I believe Jim was an artist. But Picasso was also an artist and he didn't go down in flames when he was 27. Then one night I was at dinner at Anne Morrison's [Jim's sister's] house. I mentioned Jim's drinking, asking if she, or any of her grown children could give me any insight into its origins. Someone at the table almost got in a fight with me and very passionately informed me that Jim was an alcoholic and alcoholism is a disease, not something that you choose. It opened something up for me — that Jim was struggling with something his whole life. It was a battle as opposed to just a desire to get plastered. It seemed like he was always trying to either sharpen or dull his sense of perception, or at least change it…

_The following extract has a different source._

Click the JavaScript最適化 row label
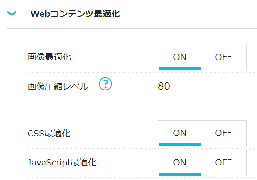257x180 pixels. coord(62,163)
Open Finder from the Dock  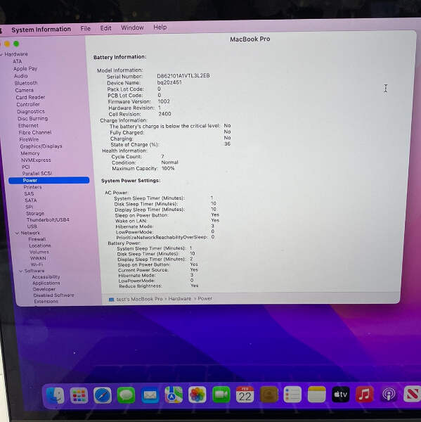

After seeing just ten minutes of footage of The Doors, I made the decision that the story, this film, should be made only using this original footage. No talking heads, no interviews with the band. Ray Manzarek said to me, "Well, how can you tell the story of the Doors, without hearing it from the living Doors?" Then he saw a half hour of what I was cutting together, and he said, "Ah yes, I see what you're up to." In other words, let the experience start and don't let people out of it. Tell the story, show the beginning of the band, and then just stay in it —as if it's a moment that is just happening, and you never step back and refer to it.
The producers were pressuring me for a concept, because they had all this amazing footage that had no real continuity to it. So I said, if you really want me to give you a concept, I'll have to see every inch of the footage you have. So for the first three weeks I did nothing but look at footage, from 8 a.m. to 7 p.m. The thunderbolt hit me when I found I was saturated in the footage; I said, if I break the spell of this incredible footage that shows The Doors in their prime by cutting away to old farts talking about the significance of "The End" or something, then I will be fucked. The only way to do it is to somehow stay in that world and never break out of it.